The funeral of Britain's Queen Mother receives front-page coverage in most dailies today; Pravo and Lidove noviny feature pictures of the Queen attending Tuesday's service in Westminster Abbey, while Mlada fronta Dnes leads with pictures of the royal coffin on its final journey. The sober business daily Hospodarske noviny is the only paper to ignore the Queen Mother's funeral, opting instead for news that MPs have finally approved plans for the country's new state administration.

Mlada fronta Dnes provides an interesting footnote to all the fuss over the Benes decrees at the moment - reporting that both Adolf Hitler and Konrad Henlein - the leader of Czechoslovakia's Sudeten German Nazi Party - are still honorary citizens of the town of Lanskroun. The mayor says he has no intention of removing the names, saying they're part of Lanskroun's history and reflect the atmosphere of the time.

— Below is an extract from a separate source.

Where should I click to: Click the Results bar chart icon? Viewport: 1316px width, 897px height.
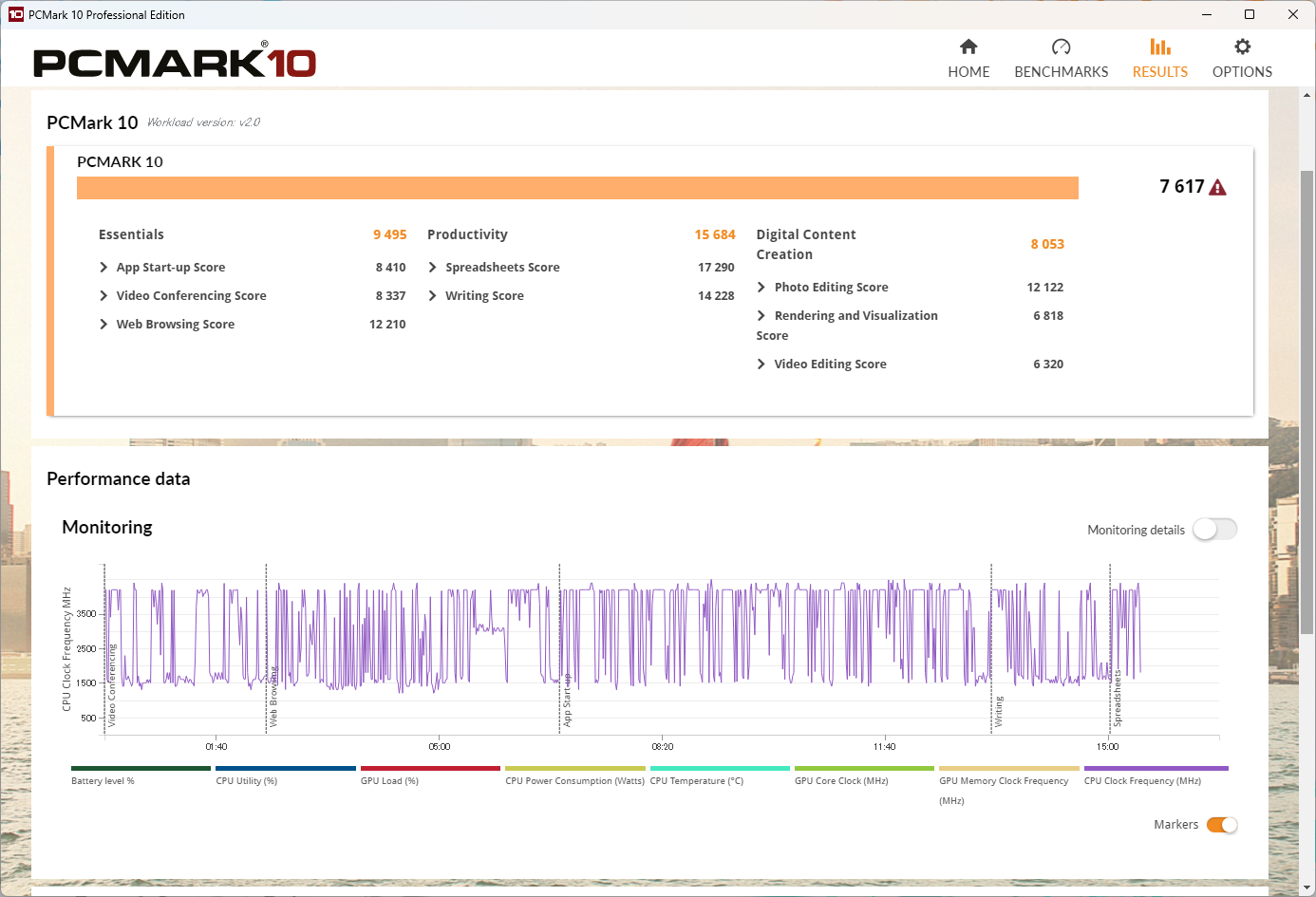[x=1159, y=47]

And the historians agree with him. "Lanskroun was a German town, before the war only 5 percent of the town's inhabitants were Czech. That's a historical fact, and no-one can change it," says one. "Removing the names of Nazi leaders or Communist functionaries cannot change the past," she tells Mlada fronta Dnes. Some of the locals are less than pleased, however. "Hitler an honorary citizen? Lanskroun will be hanging its head in shame," says a shopkeeper in the town.

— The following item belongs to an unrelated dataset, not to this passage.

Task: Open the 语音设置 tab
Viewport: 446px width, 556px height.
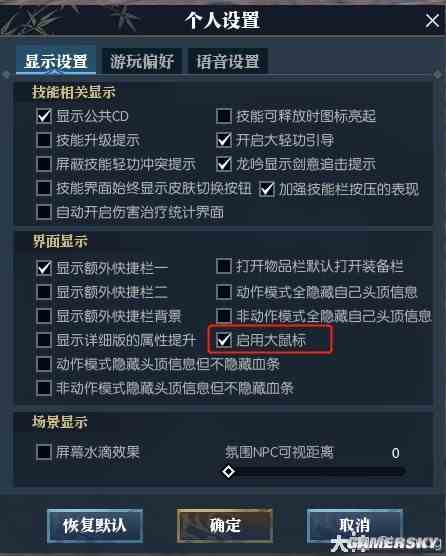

Further on in the paper, Mlada fronta Dnes reports on new measures to be adopted by Prague city council to catch dishonest taxi drivers ripping off customers. There's been a great deal of coverage in the media recently of the so-called "turbo" - an illegal device which speeds up the meter in the cab. The city council says it wants to use undercover employees to ride the city's cabs, fining those drivers who bump up the price.

Pravo reports today how a self-styled cowboy from a village in South Moravia was fined by police on Tuesday night after riding his horse under the influence of alcohol. The "drink-riding" incident took place in the little village of Zelechovice - the 52-year-old man was stopped by police after his horse was spotted swerving dangerously on the road. The man tried to outrun police officers, but fell out of the saddle when the horse was cornered in a side- street.

"You're not allowed to be in charge of any means of transport under the influence of alcohol," said police spokesman Ivo Mitacek. "It doesn't matter whether you're in a car, on a bike or riding a horse." A waiter in the pub told Pravo the man regularly tied up his horse outside the pub, in the mistaken belief that drinking and driving didn't concern horses. He was also fined for riding with no lights.

And finally who's that cool dude gracing the pages of all the Czech dailies today? Why, it's non other than Vaclav Klaus, leader of the right-of-centre Civic Democrats. Mr Klaus is pictured at a Civic Democrat party in Prague on Tuesday night, dressed in sharp suit and wraparound shades and looking for all the world like a white Ray Charles. Party officials are strenuously denying that the shades are an attempt to spice up Mr Klaus's rather boring image - they say he needs them to recover from a recent eye operation.